The max strength of the AI is about 2700–2800 FIDE (level "Queen 4" inside the app if you have an account).
Per this site, https://chessgoals.com/rating-comparison/#lichessotb, 2809 Lichess is equal to around 2550 FIDE so if that's your lichess rating (wow btw!) maybe Noctie wasn't so far off. (EDIT: Ah I see, that's not your rating, sorry)
Obviously, you might get a different result next time – one game is very little information to make an accurate estimation off of, especially when the AI has to adapt it's playing strength as we go.
I don't use accuracy for the rating estimation BTW, I use custom neural networks that observe patterns in how humans at various rating levels play chess.
Okay, I played it a few more times and it definitely does not seem to be scaling up properly. Here is a game it was getting outplayed pretty substantially in the opening with equal material, but it severely misplayed even in tactical situations once things started to explode later on when it should have long since ramped up.
Interesting! I just played it again and can definitely see what you mean. But it keeps running into the same issue. It ends up giving itself lost positions early on which it's not really capable of defending. I was about to ask why you didn't go the other way (strong at first then gradually handicapping) but on the other hand I've never had anywhere near this much fun playing a bot, and maybe this is part of the reason why?
Well another obvious factor is that it plays in an extremely human-like fashion. I'm a relatively strong player and have been the reason for plenty of (C) labels but I would never, in a million years, think I was playing a bot here. Anyhow, awesome job.
Hey, you're right, adjust piece count is a local modification, so opening the same dreamId in multiple windows would let you view the position with different piece counts (and the link to Noctie uses the local state)
Thanks! Good idea, I could add FEN / PGN export in addition to lichess. I haven't tried conditioning the network on opening but given my training data, that should be possible. For now, you can simulate openings somewhat, by trying to fix pawns and pieces in their typical positions, but it would be better if I could do it like you suggested "QGA, 15–20 moves" etc. I might try this out!
Thanks!

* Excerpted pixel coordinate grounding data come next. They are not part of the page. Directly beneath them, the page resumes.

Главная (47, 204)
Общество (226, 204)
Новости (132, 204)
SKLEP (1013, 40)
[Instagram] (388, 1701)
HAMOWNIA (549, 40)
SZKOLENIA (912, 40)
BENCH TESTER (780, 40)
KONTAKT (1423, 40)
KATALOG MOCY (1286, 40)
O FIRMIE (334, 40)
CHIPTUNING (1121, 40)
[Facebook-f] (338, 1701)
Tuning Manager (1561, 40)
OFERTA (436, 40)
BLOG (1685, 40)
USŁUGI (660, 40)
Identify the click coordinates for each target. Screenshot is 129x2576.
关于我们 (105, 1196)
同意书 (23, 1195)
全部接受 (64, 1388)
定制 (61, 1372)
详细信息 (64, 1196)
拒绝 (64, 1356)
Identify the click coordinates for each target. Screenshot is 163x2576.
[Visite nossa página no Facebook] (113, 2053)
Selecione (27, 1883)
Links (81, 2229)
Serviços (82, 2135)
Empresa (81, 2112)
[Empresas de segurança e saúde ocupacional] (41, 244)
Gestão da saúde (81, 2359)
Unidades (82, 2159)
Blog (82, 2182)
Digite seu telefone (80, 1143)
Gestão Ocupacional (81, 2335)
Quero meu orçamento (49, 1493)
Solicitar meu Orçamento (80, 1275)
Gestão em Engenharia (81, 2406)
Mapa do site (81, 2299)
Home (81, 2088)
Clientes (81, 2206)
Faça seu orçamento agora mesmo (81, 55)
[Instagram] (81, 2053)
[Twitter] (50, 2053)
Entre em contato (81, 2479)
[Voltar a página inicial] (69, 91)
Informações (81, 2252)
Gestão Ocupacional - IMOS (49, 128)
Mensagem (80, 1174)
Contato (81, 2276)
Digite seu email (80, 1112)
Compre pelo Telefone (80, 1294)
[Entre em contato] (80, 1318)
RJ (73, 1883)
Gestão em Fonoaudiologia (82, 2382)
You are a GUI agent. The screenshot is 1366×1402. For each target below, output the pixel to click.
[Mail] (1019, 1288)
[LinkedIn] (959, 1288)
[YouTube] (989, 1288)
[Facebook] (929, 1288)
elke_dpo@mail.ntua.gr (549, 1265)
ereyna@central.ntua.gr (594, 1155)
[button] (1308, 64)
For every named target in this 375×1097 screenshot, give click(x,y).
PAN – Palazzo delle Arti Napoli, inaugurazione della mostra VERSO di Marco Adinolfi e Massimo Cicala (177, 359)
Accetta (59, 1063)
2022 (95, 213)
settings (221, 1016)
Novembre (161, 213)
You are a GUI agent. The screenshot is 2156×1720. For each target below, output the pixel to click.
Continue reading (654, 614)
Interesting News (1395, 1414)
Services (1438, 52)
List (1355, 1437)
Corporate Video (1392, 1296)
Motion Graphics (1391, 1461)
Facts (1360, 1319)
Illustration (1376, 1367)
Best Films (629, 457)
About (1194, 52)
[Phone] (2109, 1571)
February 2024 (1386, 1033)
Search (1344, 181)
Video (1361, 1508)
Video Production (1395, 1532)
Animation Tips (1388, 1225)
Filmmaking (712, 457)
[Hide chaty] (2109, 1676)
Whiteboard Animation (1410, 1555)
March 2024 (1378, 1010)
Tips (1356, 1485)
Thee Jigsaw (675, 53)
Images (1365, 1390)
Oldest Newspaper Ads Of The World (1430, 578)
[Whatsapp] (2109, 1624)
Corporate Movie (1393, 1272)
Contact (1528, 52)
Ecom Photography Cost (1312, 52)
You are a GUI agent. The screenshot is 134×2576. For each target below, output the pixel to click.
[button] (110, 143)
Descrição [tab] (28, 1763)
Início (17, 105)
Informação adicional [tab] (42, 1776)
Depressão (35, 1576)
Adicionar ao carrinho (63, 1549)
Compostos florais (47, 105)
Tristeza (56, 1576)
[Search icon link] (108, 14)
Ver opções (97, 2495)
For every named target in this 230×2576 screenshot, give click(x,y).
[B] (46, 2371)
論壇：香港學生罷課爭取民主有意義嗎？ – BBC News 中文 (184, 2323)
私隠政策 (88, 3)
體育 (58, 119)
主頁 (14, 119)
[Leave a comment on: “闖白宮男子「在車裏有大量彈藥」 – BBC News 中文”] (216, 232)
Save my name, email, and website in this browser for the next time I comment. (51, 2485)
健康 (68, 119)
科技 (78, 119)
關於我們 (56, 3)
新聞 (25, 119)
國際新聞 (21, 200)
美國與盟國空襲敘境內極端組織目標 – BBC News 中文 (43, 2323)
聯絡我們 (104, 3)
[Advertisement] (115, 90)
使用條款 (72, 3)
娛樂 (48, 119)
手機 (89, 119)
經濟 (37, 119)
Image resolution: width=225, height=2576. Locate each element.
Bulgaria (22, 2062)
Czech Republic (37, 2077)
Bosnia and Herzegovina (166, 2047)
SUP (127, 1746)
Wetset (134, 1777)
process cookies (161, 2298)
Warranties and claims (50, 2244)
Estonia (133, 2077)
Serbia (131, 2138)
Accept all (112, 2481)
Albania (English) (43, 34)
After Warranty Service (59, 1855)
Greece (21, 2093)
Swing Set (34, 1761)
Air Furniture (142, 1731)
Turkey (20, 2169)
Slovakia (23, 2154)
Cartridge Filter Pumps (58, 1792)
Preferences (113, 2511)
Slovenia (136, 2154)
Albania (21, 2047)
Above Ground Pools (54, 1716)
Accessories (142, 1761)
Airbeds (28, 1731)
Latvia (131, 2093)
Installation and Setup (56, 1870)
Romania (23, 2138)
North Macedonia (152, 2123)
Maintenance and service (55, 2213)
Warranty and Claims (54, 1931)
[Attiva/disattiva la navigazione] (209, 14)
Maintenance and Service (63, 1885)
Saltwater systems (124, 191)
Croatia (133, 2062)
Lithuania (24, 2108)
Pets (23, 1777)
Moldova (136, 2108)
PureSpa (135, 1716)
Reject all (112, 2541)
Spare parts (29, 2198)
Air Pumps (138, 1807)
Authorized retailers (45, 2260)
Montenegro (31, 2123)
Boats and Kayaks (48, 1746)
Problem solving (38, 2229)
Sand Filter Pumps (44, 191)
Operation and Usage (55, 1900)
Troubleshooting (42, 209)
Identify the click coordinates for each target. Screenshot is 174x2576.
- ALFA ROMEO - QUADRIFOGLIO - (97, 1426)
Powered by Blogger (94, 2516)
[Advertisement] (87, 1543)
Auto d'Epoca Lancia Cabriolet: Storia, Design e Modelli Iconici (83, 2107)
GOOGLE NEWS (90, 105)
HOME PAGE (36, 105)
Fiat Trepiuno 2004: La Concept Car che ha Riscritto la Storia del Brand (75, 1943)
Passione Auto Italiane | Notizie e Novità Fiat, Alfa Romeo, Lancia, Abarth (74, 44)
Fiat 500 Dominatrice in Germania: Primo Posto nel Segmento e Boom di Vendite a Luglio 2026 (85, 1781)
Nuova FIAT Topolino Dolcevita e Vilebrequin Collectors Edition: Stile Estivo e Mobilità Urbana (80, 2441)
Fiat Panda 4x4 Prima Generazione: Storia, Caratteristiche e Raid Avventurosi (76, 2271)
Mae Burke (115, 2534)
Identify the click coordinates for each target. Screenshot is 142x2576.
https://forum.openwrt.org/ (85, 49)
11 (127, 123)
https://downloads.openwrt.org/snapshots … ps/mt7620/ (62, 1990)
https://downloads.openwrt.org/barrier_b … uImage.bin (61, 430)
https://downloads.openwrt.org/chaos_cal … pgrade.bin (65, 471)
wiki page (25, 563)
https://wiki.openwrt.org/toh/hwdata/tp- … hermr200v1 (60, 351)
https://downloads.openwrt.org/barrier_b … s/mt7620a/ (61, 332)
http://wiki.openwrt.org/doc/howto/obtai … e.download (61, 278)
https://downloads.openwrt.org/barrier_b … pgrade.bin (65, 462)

Yes, the traffic from here exposed a few issues & bottlenecks in the backend infrastructure. I have resolved most of them and it seems to be running OK now (?).
To answer your questions: Noctie takes every move into account. Especially in short games or very one-sided games, a lot of the rating estimate will come from your opening play. If you play a bad opening, Noctie adapts and you will get an easier game, which may lead to simpler positions where you have less risk of making a mistake that would lower your rating. So what opening you play definitely has a big impact when trying to judge the rating from one game only.
If you create an account and log in, Noctie will accumulate information from several games to give a more balanced difficulty and more accurate rating estimate (and show how it changes over time).
Noctie's involvement isn't strictly required for the rating estimate although it creates good conditions for it by making the game balanced, not dominated by time trouble or trying to flag the opponent, etc.
If the opening is rated as sufficiently bad, it would adjust its play accordingly and perhaps not challenge you sufficiently to be able to change its rating estimate. I.e. if you get a very easy, tactical game after that, the game might not be testing your abilities enough to revise the estimate from one game.